The paraventricular nucleus of the hypothalamus contains three classes of neurones: (i) magnocellular and (ii) parvocellular neurosecretory neurones and (iii) nonendocrine projection neurones. The present study aimed to determine whether functional GABA B receptors are present on axon terminals that synapse with parvocellular neurosecretory and nonendocrine paraventricular neurones and to determine how activation of GABA B receptors control GABAergic input to these neurones. Whole‐cell recordings were performed in coronal hypothalamic slices of the rat containing the paraventricular nucleus. GABA A receptor–mediated inhibitory postsynaptic currents (i.p.s.c.) were isolated pharmacologically in the presence of antagonists of glutamatergic ionotropic receptors.
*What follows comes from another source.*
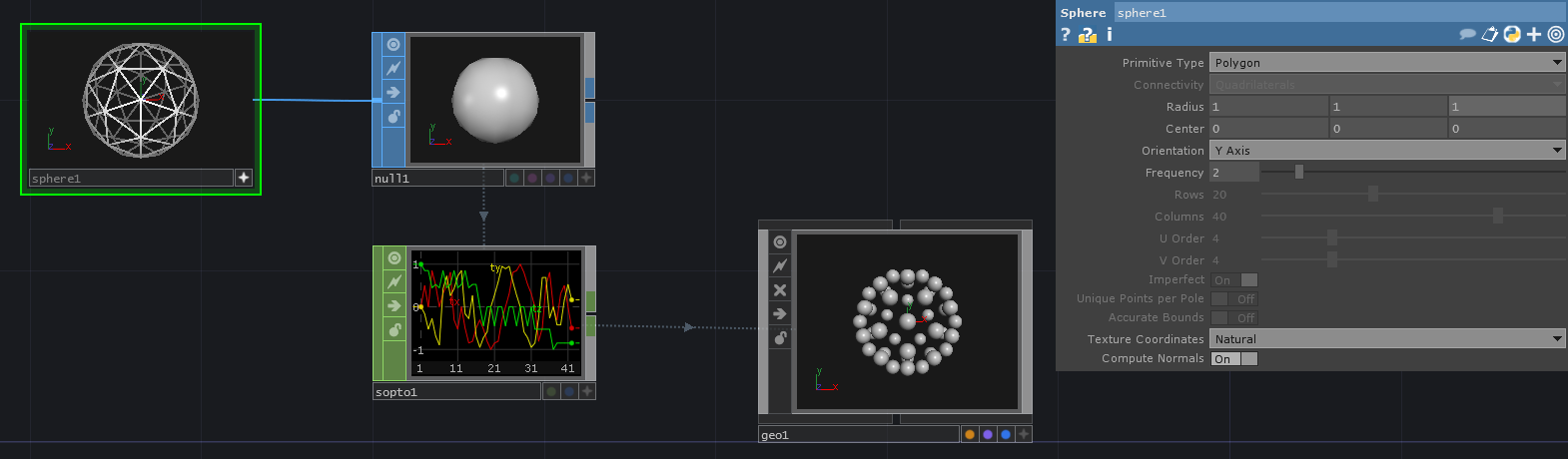This screenshot has width=1568, height=459.
Task: Expand the Orientation Y Axis dropdown
Action: (1387, 151)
We found that baclofen, an agonist of GABA B receptors, decreased the frequency of spontaneous and miniature i.p.s.c. It also decreased the amplitude of evoked i.p.s.c. These effects were suppressed by CGP55845A, a competitive antagonist of GABA B receptors. CGP55845A also increased the frequency of miniature i.p.s.c. and the amplitude of evoked i.p.s.c., suggesting that, in physiological conditions, presynaptic GABA B receptors exert a tonic inhibition on GABA release. Baclofen had no effect on GABA‐evoked postsynaptic currents, suggesting that the baclofen‐dependent suppression of GABAergic i.p.s.c. was exclusively due to a presynaptic action of the agonist. Our data indicate that GABA B receptors are present on axon terminals of GABAergic presynaptic neurones contacting parvocellular neurosecretory and nonendocrine paraventricular neurones, and suggest that GABA B receptors exert a tonic inhibition of GABA release from GABAergic terminals. Activation of these receptors causes disinhibition of parvocellular neurosecretory and nonendocrine paraventricular neurones.